## Aim of the exercise
Output, verbatim and without pictures, the lines from the first line of the listing through the line containing "Screen dimensions: 1680x990".

## Data supplied
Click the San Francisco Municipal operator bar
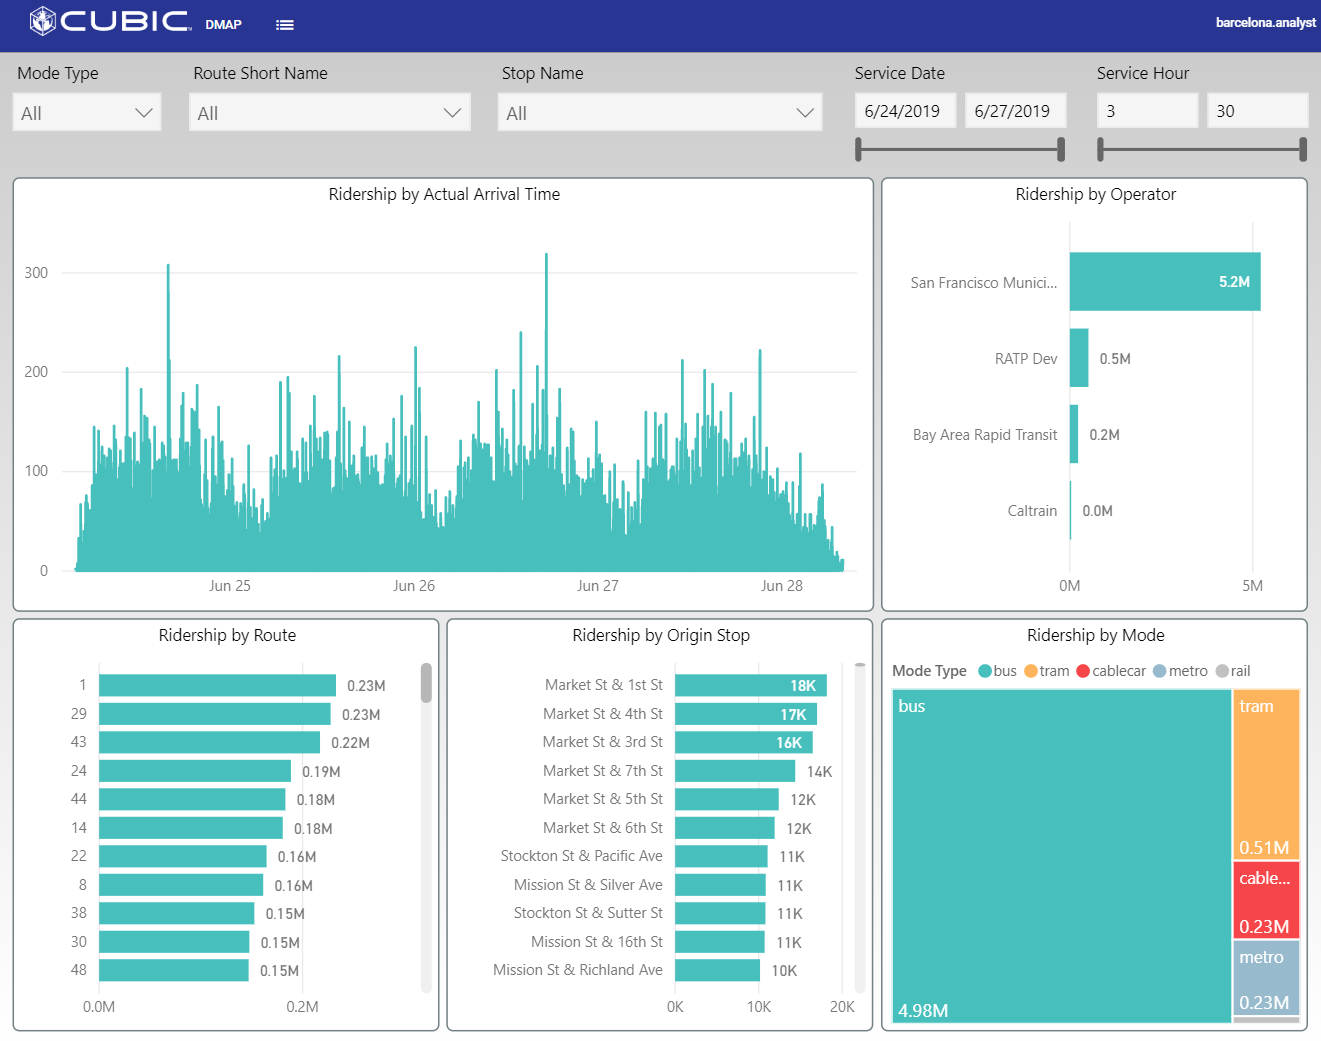 [x=1164, y=281]
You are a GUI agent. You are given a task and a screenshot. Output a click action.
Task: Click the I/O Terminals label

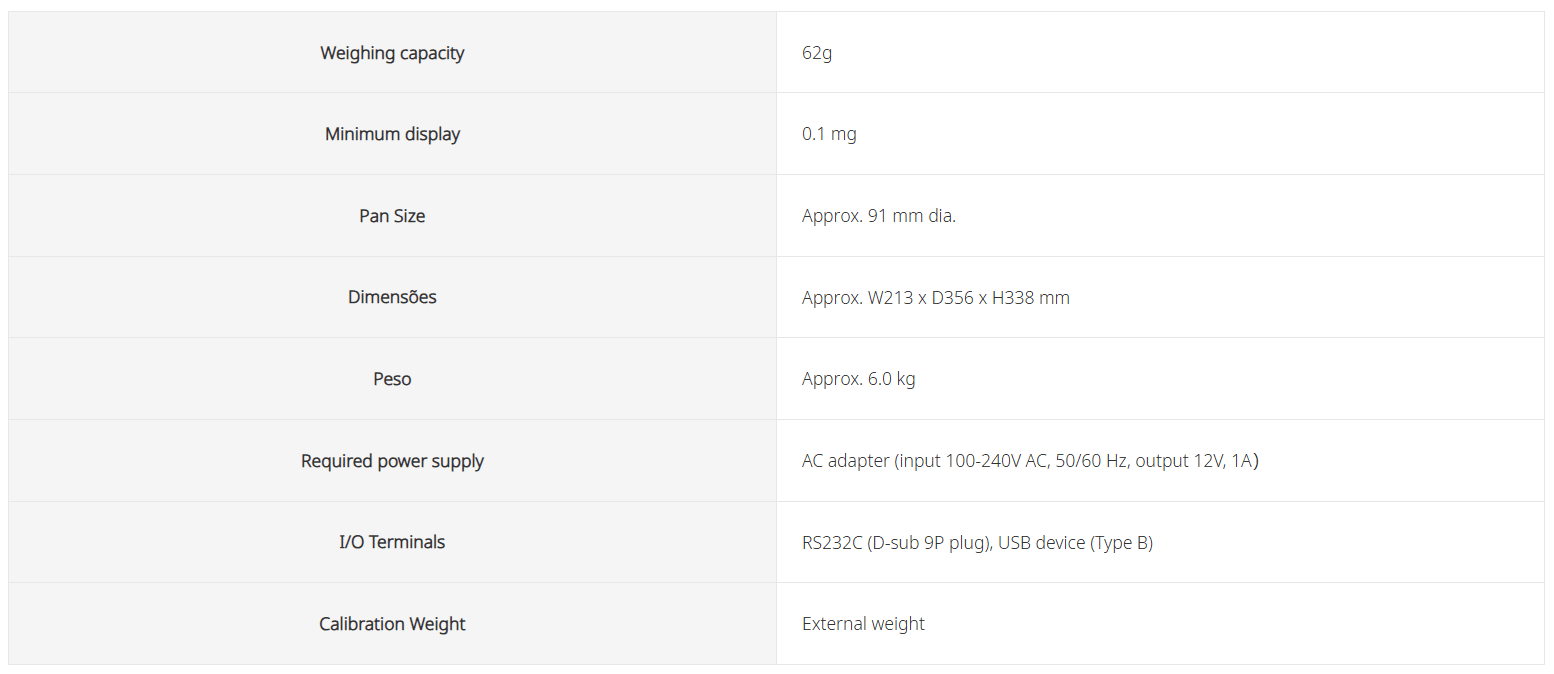click(x=392, y=542)
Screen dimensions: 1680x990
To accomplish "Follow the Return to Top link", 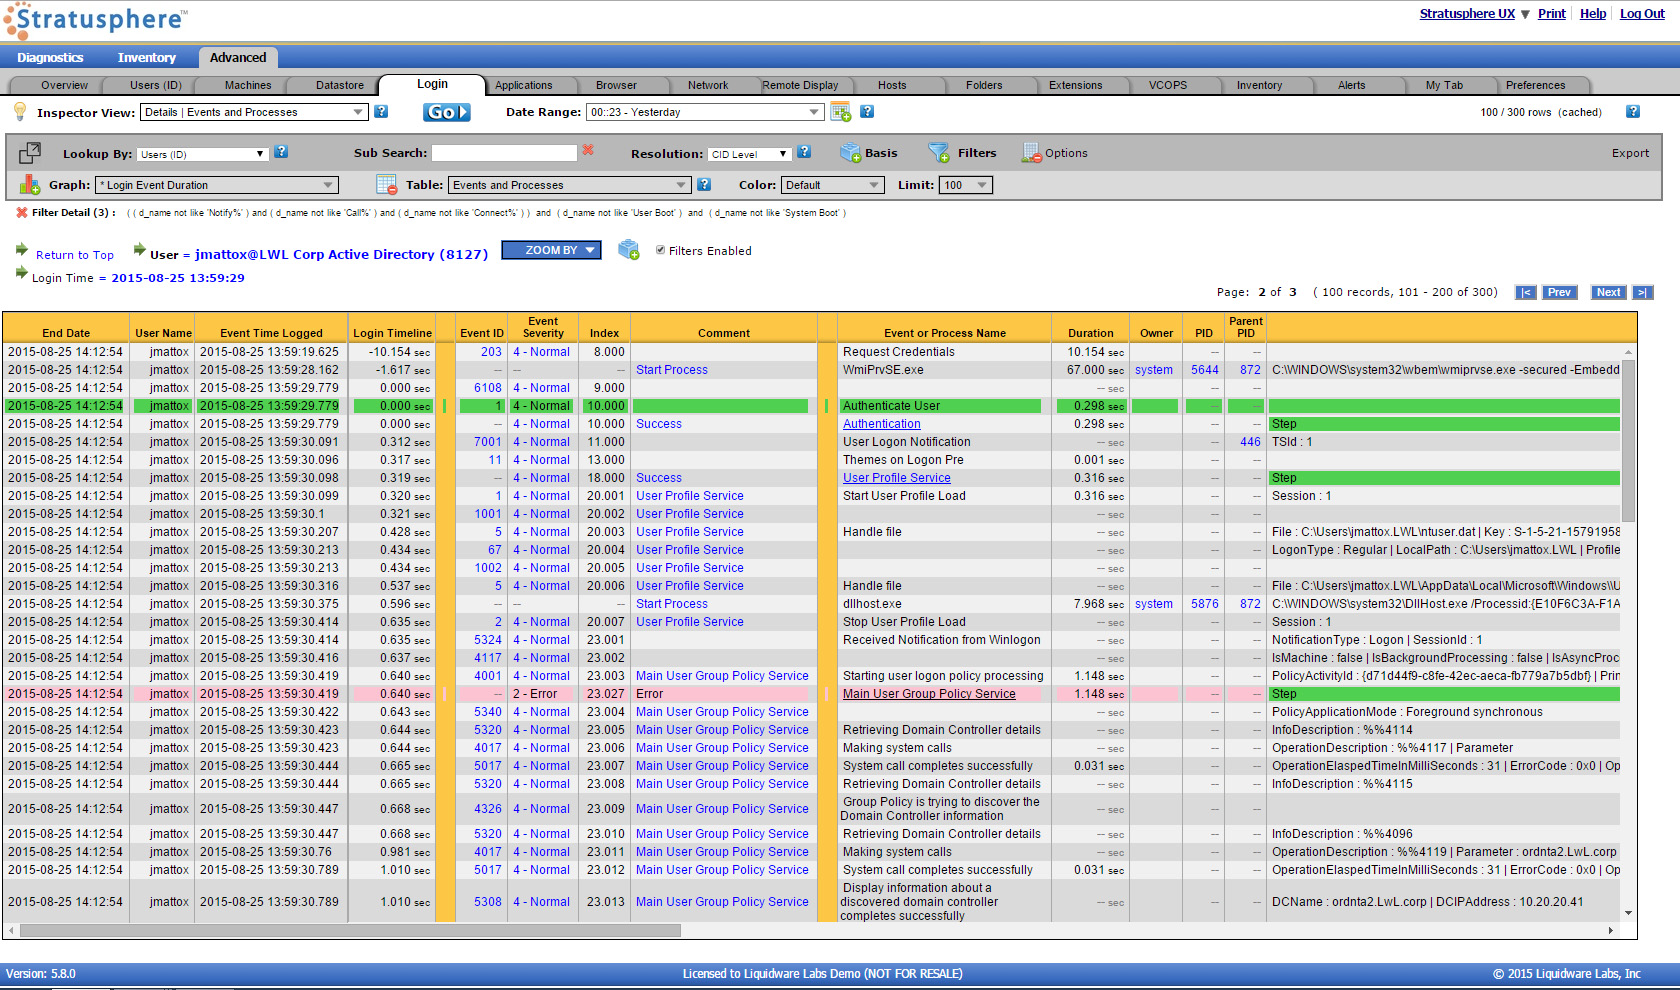I will pyautogui.click(x=75, y=255).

## Expected answer
Click the San Francisco Municipal operator bar
 [x=1164, y=281]
You are a GUI agent. You are given a task and a screenshot. Output a click action.
Task: Click the I/O Terminals label

click(x=392, y=542)
Screen dimensions: 1680x990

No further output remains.